*Required action*. Copy out the lines below that hold the word "size".

*Supplied records*.
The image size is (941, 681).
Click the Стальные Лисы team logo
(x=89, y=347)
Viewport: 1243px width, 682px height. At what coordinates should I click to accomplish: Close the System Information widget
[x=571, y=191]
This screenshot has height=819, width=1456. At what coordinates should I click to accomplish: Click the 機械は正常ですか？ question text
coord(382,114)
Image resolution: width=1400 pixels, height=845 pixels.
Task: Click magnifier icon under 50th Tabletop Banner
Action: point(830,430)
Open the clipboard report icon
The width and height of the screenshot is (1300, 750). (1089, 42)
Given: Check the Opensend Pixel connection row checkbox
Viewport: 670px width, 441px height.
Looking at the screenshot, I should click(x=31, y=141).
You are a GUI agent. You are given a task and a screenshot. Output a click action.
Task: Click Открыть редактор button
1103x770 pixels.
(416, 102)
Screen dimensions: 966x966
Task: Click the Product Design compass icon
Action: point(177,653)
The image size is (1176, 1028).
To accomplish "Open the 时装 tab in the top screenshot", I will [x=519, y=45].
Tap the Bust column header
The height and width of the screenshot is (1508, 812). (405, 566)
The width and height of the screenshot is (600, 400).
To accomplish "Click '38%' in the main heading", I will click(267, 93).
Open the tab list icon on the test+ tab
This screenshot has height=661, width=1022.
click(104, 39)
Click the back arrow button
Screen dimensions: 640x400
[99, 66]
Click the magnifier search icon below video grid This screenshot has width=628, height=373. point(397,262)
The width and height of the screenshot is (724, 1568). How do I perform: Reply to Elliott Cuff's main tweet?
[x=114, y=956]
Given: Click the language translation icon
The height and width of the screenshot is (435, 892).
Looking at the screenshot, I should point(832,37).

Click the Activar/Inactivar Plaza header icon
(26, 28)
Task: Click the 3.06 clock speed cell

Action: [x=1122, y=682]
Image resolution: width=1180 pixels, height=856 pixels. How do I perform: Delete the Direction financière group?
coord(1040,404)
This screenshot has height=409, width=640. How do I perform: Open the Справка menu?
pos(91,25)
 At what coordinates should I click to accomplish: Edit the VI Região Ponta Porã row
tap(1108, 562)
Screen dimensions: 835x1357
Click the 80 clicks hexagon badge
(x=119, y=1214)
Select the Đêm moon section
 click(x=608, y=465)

*Response area*.
The image size is (941, 681).
The image size is (1176, 1028).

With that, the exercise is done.